» Task item: Each line from the one containing "Click the Open" through the final line below must be reproduced exactly, and no others.
-- Source data follows --
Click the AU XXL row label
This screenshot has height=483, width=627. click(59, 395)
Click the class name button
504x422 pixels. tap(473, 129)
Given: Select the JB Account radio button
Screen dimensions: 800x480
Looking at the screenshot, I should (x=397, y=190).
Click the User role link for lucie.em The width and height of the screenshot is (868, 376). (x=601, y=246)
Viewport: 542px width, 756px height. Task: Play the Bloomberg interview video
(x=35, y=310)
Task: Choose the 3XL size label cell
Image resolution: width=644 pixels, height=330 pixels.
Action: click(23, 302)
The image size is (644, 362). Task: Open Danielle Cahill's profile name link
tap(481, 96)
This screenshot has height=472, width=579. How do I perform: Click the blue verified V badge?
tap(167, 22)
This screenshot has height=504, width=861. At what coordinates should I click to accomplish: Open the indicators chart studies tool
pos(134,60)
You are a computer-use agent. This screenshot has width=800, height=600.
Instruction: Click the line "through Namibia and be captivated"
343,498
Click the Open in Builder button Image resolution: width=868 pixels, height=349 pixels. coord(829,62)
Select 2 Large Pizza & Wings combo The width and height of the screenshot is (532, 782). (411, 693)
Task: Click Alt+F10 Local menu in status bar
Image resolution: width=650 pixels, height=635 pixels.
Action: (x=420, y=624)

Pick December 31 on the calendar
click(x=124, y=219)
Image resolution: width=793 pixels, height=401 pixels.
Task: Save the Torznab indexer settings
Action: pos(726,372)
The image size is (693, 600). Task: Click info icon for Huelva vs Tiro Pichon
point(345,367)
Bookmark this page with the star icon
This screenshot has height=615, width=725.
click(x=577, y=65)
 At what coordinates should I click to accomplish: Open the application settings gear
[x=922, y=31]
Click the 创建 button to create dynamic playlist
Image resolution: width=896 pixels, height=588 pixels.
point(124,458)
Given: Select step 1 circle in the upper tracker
-- Source data concluded --
» Worked solution:
Click the Open in Builder button Image resolution: width=868 pixels, height=349 pixels. coord(829,62)
Select 2 Large Pizza & Wings combo The width and height of the screenshot is (532, 782). (411, 693)
Task: Click Alt+F10 Local menu in status bar
Image resolution: width=650 pixels, height=635 pixels.
Action: (x=420, y=624)

Pick December 31 on the calendar
click(x=124, y=219)
Image resolution: width=793 pixels, height=401 pixels.
Task: Save the Torznab indexer settings
Action: pos(726,372)
The image size is (693, 600). Task: Click info icon for Huelva vs Tiro Pichon
point(345,367)
Bookmark this page with the star icon
This screenshot has height=615, width=725.
click(x=577, y=65)
 At what coordinates should I click to accomplish: Open the application settings gear
[x=922, y=31]
Click the 创建 button to create dynamic playlist
Image resolution: width=896 pixels, height=588 pixels.
point(124,458)
Given: Select step 1 circle in the upper tracker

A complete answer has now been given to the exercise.